TEXT PROVIDED
┏━━

Ladies, men are vision driven. We have a responsibility to help our brothers to live a holy life. We must not cause them to stumble by our words, by our actions, by our deeds or by our clothing.

I've heard young women say that if they were wearing a bikini and a guy lusted after them, it was his problem and his alone. These young ladies suggested that guys should simply avert their eyes when confronted with their near-nakedness. Yes, men have to take responsibility for their actions and if they give into lust, God holds them accountable. However, if you as a woman have dressed in such a way as to cause a man to lust, God will hold you accountable, also. Luke 17: 1, 2 says, “Then he said unto the disciples, It is impossible but that offences will come: but woe unto him, through whom they come! It were better for him that a millstone were hanged about his neck, and he cast into the sea, than he should offend one of these little ones.” God takes our responsibilities as His children seriously. We ought to, also. As Christian women, we have got to realize what our immodesty does to guys:  we can cause our brothers in Christ to stumble; by doing so, we  mar our witness and blaspheme God's holy name.

I've seen my sons have to repeatedly advert their eyes while standing among the ladies at church. This ought not to be. Women have a responsibility to men. These men who might struggle when confronted with your improper dress, they are your brothers in Christ. God will not take it lightly if you cause them to sin. There are many, many men out there like my sons who want to go to church and be free from things that will tempt them so that they can be free to simply worship the Lord. Help them.

We do not belong to ourselves, we belong to God. It is God alone that we must please. I Corinthians 6: 20 says, “For ye are bought with a price: therefore glorify God in your body, and in your spirit, which are God's.” Everything about our lives should glorify our Savior. A woman's clothes ought to frame her face and not her body. Ladies, our clothing should show that we are women of God rather than suggest that we are on display for men to enjoy. It is a sin for your clothing to shout, “Look at me!”.

┗━━

Rows from a data source:
┏━━

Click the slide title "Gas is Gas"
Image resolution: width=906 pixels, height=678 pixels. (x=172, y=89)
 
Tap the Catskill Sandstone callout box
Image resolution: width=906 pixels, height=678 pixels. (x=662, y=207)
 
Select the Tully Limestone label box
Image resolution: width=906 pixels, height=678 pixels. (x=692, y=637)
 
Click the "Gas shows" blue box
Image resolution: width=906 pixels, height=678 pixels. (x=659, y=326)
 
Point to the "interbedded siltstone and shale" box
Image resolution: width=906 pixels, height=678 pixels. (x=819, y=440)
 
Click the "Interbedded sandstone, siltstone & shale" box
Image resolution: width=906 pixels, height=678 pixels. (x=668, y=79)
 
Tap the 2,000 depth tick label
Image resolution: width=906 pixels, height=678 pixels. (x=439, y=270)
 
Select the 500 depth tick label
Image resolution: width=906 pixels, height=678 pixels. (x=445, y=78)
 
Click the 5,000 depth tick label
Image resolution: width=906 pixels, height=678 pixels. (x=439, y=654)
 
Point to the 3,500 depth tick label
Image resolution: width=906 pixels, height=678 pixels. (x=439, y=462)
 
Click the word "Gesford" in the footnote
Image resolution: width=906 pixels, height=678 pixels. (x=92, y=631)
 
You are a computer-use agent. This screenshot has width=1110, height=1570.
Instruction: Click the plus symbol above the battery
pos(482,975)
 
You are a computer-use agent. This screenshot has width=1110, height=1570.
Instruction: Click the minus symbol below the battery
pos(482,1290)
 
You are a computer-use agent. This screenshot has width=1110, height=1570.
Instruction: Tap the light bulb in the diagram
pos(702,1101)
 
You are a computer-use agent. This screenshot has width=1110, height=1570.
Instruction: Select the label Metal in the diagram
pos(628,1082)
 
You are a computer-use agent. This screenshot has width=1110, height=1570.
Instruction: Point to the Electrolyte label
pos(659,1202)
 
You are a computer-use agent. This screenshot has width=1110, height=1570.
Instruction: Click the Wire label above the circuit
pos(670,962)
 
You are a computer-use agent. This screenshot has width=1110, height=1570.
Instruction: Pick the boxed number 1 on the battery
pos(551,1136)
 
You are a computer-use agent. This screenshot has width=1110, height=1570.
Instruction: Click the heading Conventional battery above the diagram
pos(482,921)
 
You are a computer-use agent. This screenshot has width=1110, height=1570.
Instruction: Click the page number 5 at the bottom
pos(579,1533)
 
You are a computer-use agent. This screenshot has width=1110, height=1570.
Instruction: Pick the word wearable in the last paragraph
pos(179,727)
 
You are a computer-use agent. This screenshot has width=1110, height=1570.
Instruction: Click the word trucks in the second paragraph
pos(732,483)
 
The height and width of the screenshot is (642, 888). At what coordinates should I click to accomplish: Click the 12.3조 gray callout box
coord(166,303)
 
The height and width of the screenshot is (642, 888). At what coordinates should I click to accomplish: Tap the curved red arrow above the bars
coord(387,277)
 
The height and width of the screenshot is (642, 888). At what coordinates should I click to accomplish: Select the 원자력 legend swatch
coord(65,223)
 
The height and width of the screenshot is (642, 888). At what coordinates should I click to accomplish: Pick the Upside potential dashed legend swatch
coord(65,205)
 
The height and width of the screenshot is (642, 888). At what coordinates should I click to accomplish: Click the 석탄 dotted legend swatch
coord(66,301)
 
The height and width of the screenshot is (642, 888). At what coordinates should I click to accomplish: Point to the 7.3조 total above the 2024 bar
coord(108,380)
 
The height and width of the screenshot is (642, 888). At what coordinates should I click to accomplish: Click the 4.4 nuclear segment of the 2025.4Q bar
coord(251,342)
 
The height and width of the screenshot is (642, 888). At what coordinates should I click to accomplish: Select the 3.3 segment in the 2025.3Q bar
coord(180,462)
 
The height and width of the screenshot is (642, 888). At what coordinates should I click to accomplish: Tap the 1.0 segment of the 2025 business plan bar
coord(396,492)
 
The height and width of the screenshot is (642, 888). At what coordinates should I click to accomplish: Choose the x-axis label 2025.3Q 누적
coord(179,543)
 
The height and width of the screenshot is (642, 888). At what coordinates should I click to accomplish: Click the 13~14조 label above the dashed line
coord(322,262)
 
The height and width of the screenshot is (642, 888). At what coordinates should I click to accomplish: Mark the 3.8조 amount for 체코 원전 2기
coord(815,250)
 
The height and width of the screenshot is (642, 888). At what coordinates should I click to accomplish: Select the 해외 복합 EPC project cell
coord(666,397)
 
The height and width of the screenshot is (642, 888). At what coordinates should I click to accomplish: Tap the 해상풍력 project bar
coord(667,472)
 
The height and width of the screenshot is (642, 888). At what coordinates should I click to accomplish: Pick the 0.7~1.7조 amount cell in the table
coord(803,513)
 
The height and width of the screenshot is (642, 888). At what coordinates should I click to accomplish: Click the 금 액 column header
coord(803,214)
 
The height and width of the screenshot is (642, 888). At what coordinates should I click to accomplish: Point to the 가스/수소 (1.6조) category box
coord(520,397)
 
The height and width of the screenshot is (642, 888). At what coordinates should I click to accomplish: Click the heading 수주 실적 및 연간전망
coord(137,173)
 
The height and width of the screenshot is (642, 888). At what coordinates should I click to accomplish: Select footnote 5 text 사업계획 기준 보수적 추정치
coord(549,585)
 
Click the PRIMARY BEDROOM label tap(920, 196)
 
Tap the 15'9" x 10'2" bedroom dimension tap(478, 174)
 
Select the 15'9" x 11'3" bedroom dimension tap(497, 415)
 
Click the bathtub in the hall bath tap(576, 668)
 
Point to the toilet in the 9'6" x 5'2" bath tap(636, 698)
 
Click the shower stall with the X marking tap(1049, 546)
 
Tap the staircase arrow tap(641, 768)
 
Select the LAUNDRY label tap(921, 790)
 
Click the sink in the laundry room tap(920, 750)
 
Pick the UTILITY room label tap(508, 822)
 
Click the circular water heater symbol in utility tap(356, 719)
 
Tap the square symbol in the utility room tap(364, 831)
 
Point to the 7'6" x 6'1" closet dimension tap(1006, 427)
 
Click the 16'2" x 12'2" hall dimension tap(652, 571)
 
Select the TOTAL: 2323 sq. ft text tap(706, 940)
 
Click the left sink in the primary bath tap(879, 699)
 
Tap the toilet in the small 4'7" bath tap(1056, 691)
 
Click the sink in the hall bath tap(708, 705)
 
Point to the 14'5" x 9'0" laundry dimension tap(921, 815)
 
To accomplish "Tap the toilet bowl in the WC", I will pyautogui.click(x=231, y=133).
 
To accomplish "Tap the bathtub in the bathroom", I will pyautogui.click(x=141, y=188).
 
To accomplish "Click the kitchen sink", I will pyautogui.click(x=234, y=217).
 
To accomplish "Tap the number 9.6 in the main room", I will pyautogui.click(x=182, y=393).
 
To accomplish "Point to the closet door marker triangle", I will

┗━━

GIVEN PROBLEM 1
Resize the rows starting at the first one and ending at the one containing "pixels. (x=659, y=326)", and write them out again with their requests, multiplying each x and y coordinate in the answers by 2.3 and rounding to whole numbers, with halves rounded up. Leave every other number unchanged.
GIVEN PROBLEM 2
Continue the passage on modest dress for Christian women from the point where it stops.
The passage and the rows were drawn from separate sources.

REPLY 1
Click the slide title "Gas is Gas"
Image resolution: width=906 pixels, height=678 pixels. (x=396, y=205)
 
Tap the Catskill Sandstone callout box
Image resolution: width=906 pixels, height=678 pixels. (x=1523, y=476)
 
Select the Tully Limestone label box
Image resolution: width=906 pixels, height=678 pixels. (x=1592, y=1465)
 
Click the "Gas shows" blue box
Image resolution: width=906 pixels, height=678 pixels. (x=1516, y=750)

REPLY 2
Immodesty is a sin. Men are looking at you and they are undressing you with their eyes. Men are feasting on you with their eyes. They are sinning because of you. You are partakers in their sin because you are setting them up for it. God will hold you responsible. If you dress in such a way that men will lust after you–it is your fault and your problem when they lust. If your clothes show off your belly, your hips, your breasts (by clinging to them or displaying them), it doesn't shout, “I'm a Christian. I'm a godly woman.” It shouts, “I'm on display. Look at me! Enjoy what you see!”

Modesty begins in the heart. A modest woman will exhibit qualities such as gentleness and humility (Colossians 3: 12). She will not strive to be “front and center” and gather attention for herself. Her clothing, like everything about her, will point to God.


----------



## dicapr (Jan 6, 2015)

blazingthru where do you draw the line?  What is a reasonable request for modesty and what isn't?  I think that is where the whole not causing your brother to sin argument falls apart. Is it reasonable to cover your arms, legs, hair, wear a veil so only your eyes show? Or should we not even show our eyes because a man's thoughts may go astray because he has met our gaze?       

   And yes the bible speaks on men looking on a woman to lust after and speaks of that being a sin. But "to" in the verse implies intent. For example I saw X men Days of Future past and there is a scene in which Hugh Jackman has a shot of his naked rear end. I did not into the viewing of that movie to enjoy or gaze on his nakedness.  And I wasn't expecting that much nudity-I thought it would be less revealing than it actually was. I noticed he had a great body and quickly moved on from the image. However, if I went to a all male review my intentions would be to lust-a sin. One was a surprise viewing that I quickly moved away from the other would be a premeditated decision to view someone who was not my spouse in a sexual manner.


----------



## CoilyFields (Jan 7, 2015)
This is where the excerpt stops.